2. How deep grief kills every sense of danger. Mordecai raised his "loud and bitter cry in the midst of the city," and at length seemed about to enter the king's palace, when he was reminded that sackcloth was not allowed to show itself there. Such conduct was very bold; the king and his favourite were set at nought by it. But it must be attributed to the fearlessness of a profound grief which could not but tell itself forth in spite of consequences.

3. How vain the attempt is to enclose any spot or circle of human life from the inroads of suffering. Esther's elevation to the throne did not make the happiness secure which it brought to herself and Mordecai. Neither did the foolish law that prohibited sackcloth or any sign of mourning from entering the king's gate prevent the intrusion of sorrow into that guarded sanctuary of ease and lust. Many hope to avoid grief by avoiding its signs and scenes, and by surrounding themselves with all that is pleasant and joyous. But the hope is vain. Whatever may be their success or failure, there is one visitor which cannot be warded off. Into every palace and cottage alike death perforce enters, and brings its own solemn gloom. Every human life, however resplendent in worldly attributes, must in the end succumb to that assailant. Happy the soul that possesses the life eternal, God's gift to men in his Son, which swallows up death in victory (1 Corinthians 15:54-57).

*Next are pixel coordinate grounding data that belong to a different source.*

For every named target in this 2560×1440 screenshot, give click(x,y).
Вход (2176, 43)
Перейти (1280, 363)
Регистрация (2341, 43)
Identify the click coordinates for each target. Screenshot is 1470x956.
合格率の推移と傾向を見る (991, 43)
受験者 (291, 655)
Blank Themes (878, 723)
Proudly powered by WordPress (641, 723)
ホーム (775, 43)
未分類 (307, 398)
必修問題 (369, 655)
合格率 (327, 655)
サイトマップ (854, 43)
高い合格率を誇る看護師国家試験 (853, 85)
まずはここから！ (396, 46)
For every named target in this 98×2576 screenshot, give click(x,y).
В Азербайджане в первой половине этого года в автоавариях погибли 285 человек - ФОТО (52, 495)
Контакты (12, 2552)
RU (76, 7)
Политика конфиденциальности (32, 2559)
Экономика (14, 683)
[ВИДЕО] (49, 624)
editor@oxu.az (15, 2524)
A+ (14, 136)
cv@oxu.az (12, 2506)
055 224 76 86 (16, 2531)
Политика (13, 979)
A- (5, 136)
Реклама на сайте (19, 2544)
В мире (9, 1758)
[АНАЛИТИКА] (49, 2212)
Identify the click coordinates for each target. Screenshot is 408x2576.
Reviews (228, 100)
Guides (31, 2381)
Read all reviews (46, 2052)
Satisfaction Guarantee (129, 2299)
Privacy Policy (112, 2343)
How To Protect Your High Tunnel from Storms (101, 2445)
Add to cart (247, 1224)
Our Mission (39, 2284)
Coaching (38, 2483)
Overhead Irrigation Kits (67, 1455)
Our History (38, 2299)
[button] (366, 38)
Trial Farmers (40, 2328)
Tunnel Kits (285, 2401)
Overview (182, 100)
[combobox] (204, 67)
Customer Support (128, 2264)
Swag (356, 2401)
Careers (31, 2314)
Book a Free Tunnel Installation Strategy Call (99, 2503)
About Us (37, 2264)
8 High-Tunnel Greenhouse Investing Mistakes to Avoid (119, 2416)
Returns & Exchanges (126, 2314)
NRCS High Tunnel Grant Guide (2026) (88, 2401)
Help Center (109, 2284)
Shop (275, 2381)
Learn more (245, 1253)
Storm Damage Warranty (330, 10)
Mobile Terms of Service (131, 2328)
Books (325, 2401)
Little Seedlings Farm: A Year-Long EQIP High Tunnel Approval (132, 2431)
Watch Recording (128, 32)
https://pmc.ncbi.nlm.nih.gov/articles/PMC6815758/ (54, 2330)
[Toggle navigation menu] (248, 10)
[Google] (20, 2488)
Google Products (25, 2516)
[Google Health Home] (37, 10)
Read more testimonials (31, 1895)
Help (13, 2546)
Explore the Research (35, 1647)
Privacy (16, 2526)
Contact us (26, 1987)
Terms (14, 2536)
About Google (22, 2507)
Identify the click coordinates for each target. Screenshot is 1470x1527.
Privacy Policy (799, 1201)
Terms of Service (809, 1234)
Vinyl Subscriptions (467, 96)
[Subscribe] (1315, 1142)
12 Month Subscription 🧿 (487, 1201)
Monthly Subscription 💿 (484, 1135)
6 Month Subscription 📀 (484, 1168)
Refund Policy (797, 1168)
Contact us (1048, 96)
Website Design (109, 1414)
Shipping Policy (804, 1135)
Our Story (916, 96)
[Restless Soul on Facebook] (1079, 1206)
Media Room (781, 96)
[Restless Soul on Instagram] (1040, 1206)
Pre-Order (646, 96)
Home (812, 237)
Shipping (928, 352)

III. GODLY PRINCIPLE SHOWS ITS STRENGTH BY REMAINING FIRM IN PRESENCE OF ANY SUFFERING WHICH IT MAY BRING ON ITSELF OR ON OTHERS. Amidst all his grief and fear Mordecai never entertained the idea of withdrawing from the stand which he had made against Haman. We find him some time afterwards still maintaining his erect and defiant attitude, and thereby increasing the malignity of the favourite. His example is a noble one, but it is not singular. Our Lord himself forewarned his disciples of the sufferings they would have to endure for his name's sake (John 16:1-4), yet he calmly pursued his course, and laid on his followers all the burden of his cross. Nor were his apostles unlike him. Taking up his cross, they freely laid it on others. They were never weakened in their labours by fear of the persecutions, cruelties, losses, and deaths which resulted from the reception of their gospel. If we do our duty to God we may safely leave results in his hand. Mordecai's firmness in obeying religious principle at all costs ultimately taught him and others this great lesson. - D.

Parallel Verses
KJV: When Mordecai perceived all that was done, Mordecai rent his clothes, and put on sackcloth with ashes, and went out into the midst of the city, and cried with a loud and a bitter cry;

WEB: Now when Mordecai found out all that was done, Mordecai tore his clothes, and put on sackcloth with ashes, and went out into the midst of the city, and wailed loudly and a bitterly.